Ludwig Marian Kasner (né Ludwik Marian Kaźmierczak; Posen (Poznań), German Empire, October 17, 1896 – February 2, 1959, Berlin-Karlshorst)  was a German policeman of Polish ethnicity  who worked with the Berlin Police. He was the paternal grandfather of German Chancellor Angela Merkel, whose birth name Kasner had been Germanized from Kaźmierczak by Ludwig Kasner in 1930.

In 2013 Ludwig Kasner received media attention in Poland and Germany after a new book shed light on Angela Merkel's family background. This was not only due to Kasner's being of Polish origin, but also because Kasner's nephew had provided a photograph of him in the uniform of the Polish Blue Army (also known as "Haller's Army") which had fought for Poland's independence in the late stages of World War I.

Life
Ludwig Kasner was born out of wedlock to Ludwik Wojciechowski and Anna Kaźmierczak (1867–1943), ethnic Poles and citizens of the German Empire from Posen (now Poznań, Poland). His mother was the daughter of Bartłomiej Kaźmierczak (born 1828) and Apolonia Bielejewicz (1826-1903). The Kaźmierczak name derives from Jan Kaźmierczak, an 18th-century Pole from the Poznań area.

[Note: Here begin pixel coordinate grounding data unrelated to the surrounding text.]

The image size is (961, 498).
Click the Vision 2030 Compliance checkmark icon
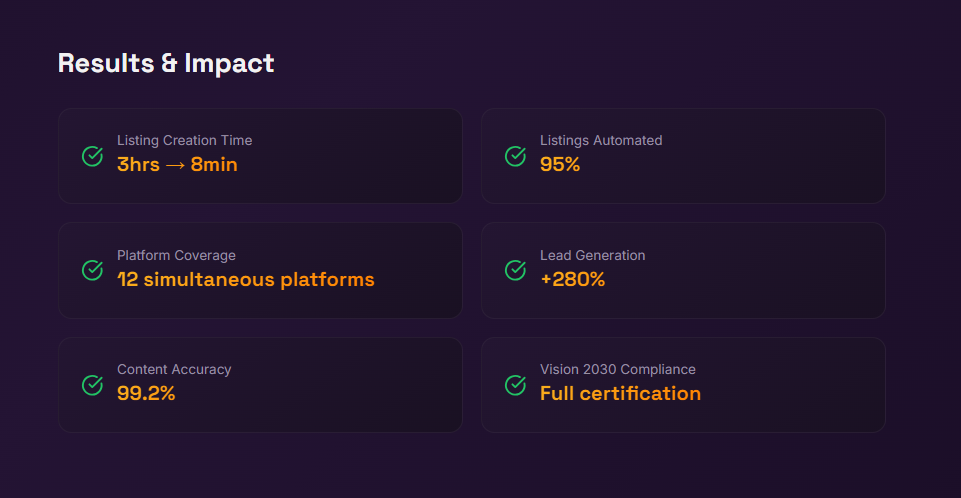point(515,385)
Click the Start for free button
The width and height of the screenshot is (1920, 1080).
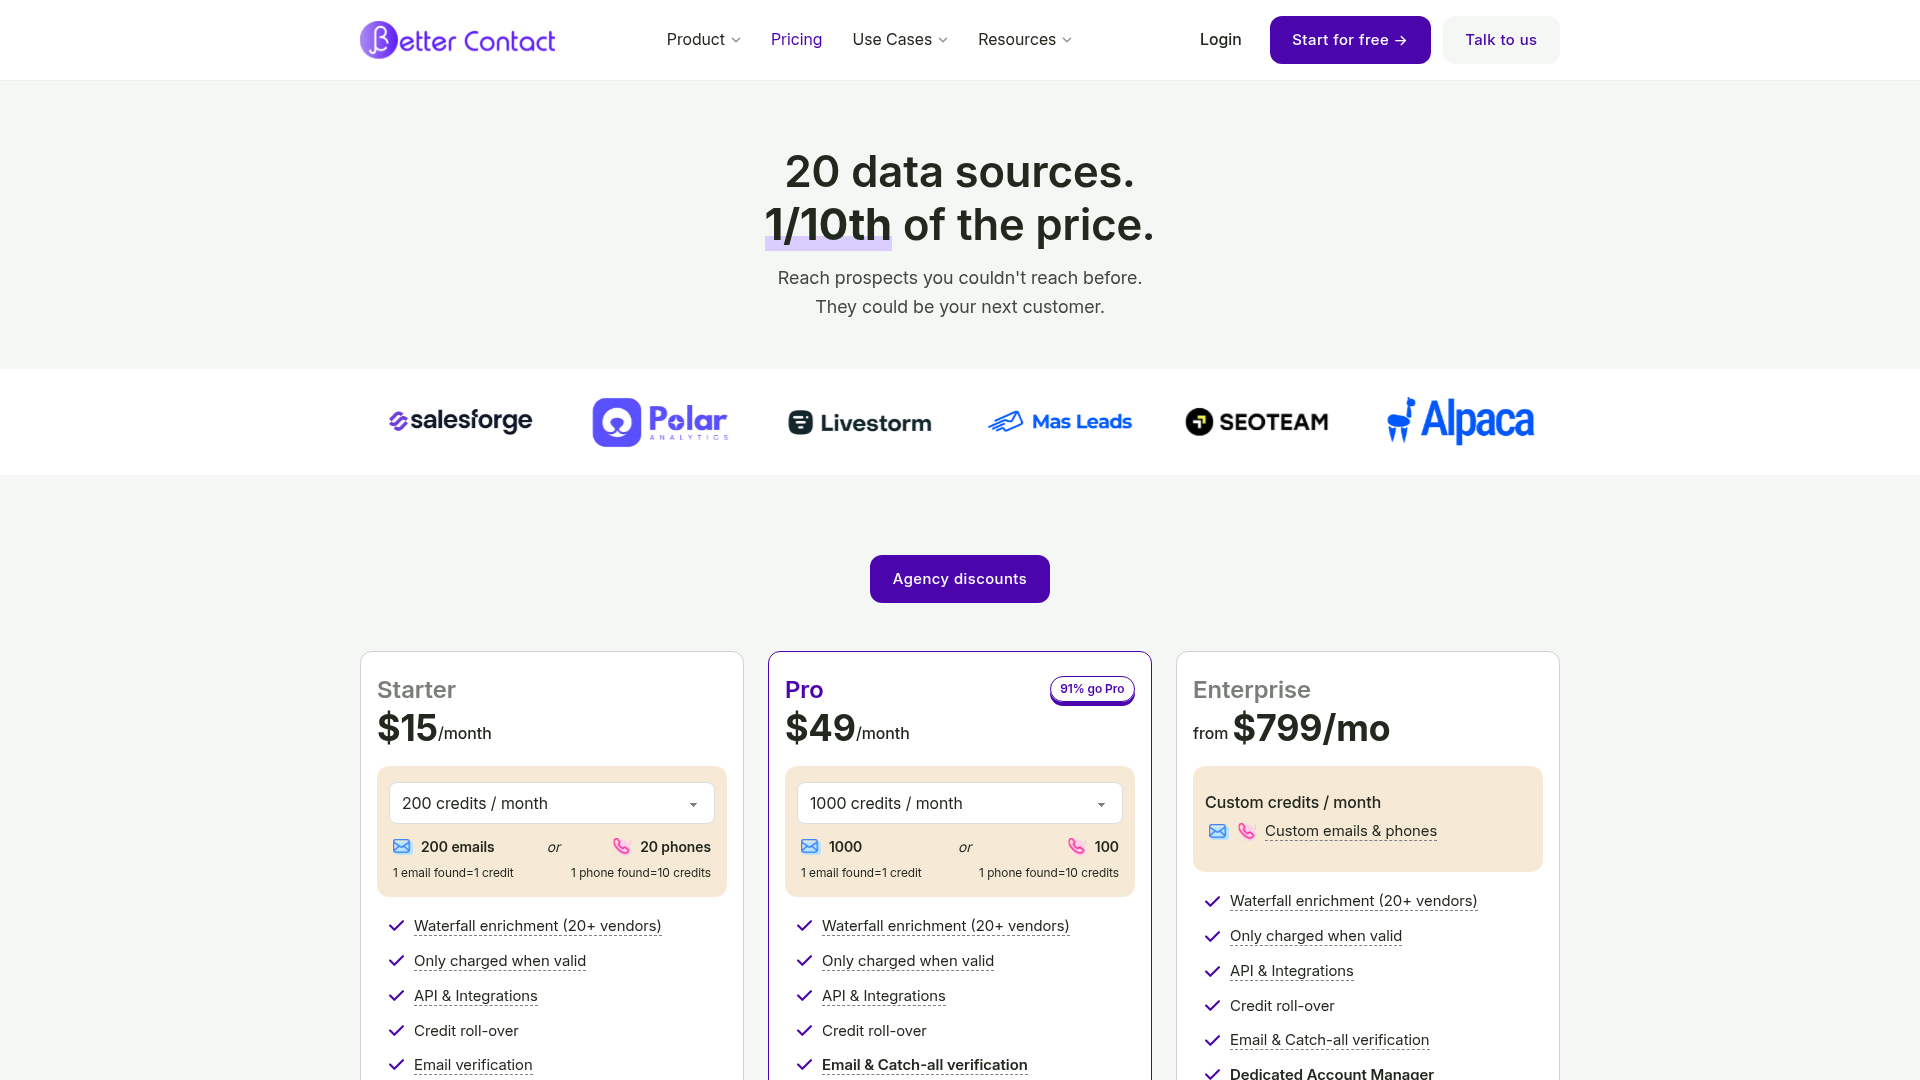click(x=1350, y=40)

In 1915, during World War I, Ludwig was drafted into the German Army and fought on the western front before being taken prisoner of war in France. He subsequently joined the Polish Blue Army, which fought for Polish independence on the side of the Entente Powers; it is not known whether he took part in fighting against Germany.  With the Blue Army, he returned to Poland to fight in the Polish-Ukrainian War and the Polish-Soviet War.

After returning from war, in the aftermath of the Treaty of Versailles, Ludwig opted for German citizenship and relocated to Berlin, the hometown of his fiancée Marie Margarete Pörschke (August 11, 1905, at Berlin-Kreuzberg - November 9, 1986, at Berlin-Pankow). He worked in the Berlin Police, last in Berlin's Pankow district, and was promoted twice, reaching the rank of Hauptwachtmeister ("chief watch master", the most senior constable rank). In 1926 their son Horst Kaźmierczak was born.

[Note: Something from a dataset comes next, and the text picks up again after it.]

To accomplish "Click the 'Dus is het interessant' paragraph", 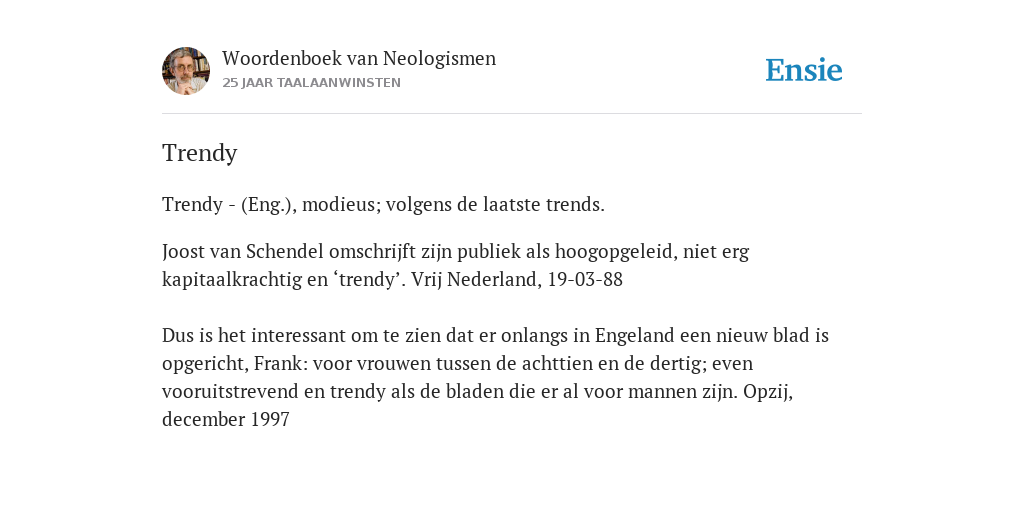I will (495, 377).
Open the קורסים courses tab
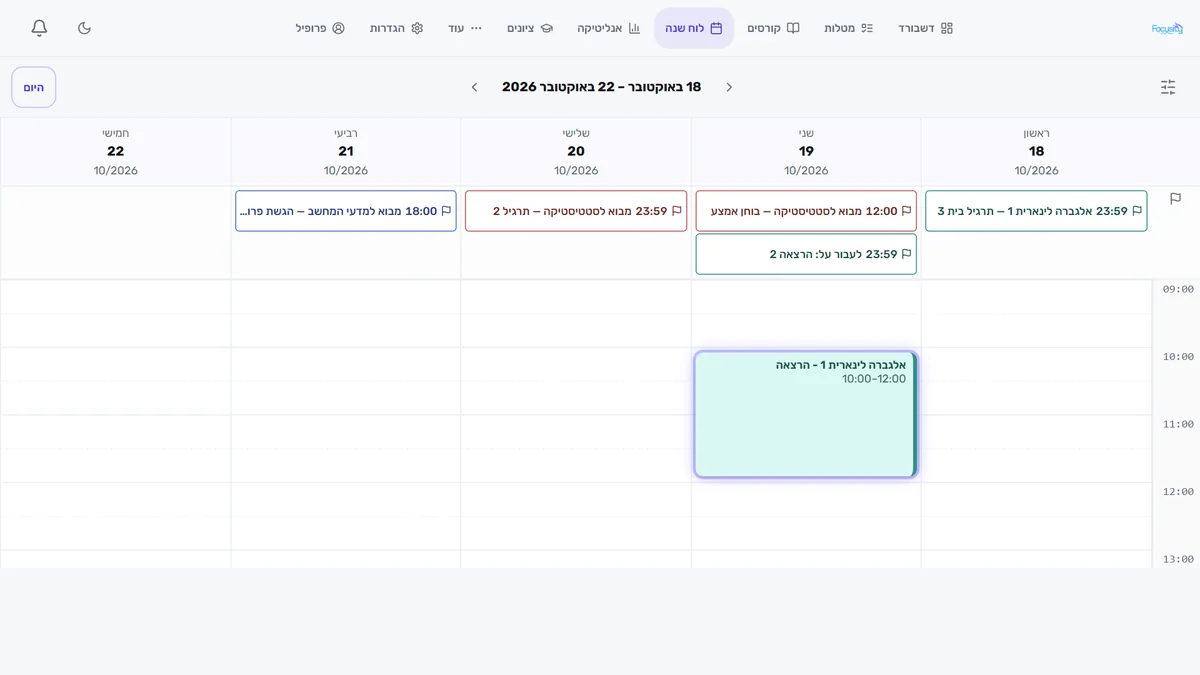This screenshot has height=675, width=1200. pyautogui.click(x=773, y=28)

In 1930 the family Germanized their surname from Kaźmierczak to Kasner. They still kept in touch with the Polish side of the family, visiting them in Poznań several times in the 1930s and receiving visits in Berlin from Polish relatives. Despite the surname change, Ludwig Kasner's nephew Zygmunt Rychlicki said Kasner always stayed true to his Polish roots.

Ludwig Kasner was raised a Catholic, but in the 1930s the family converted to Lutheranism, and his son became a Protestant pastor. Ludwig Kasner died on February 3, 1959, at the premises of the Soviet Military Administration in Germany at Berlin-Karlshorst. His occupation after 1945 is unknown.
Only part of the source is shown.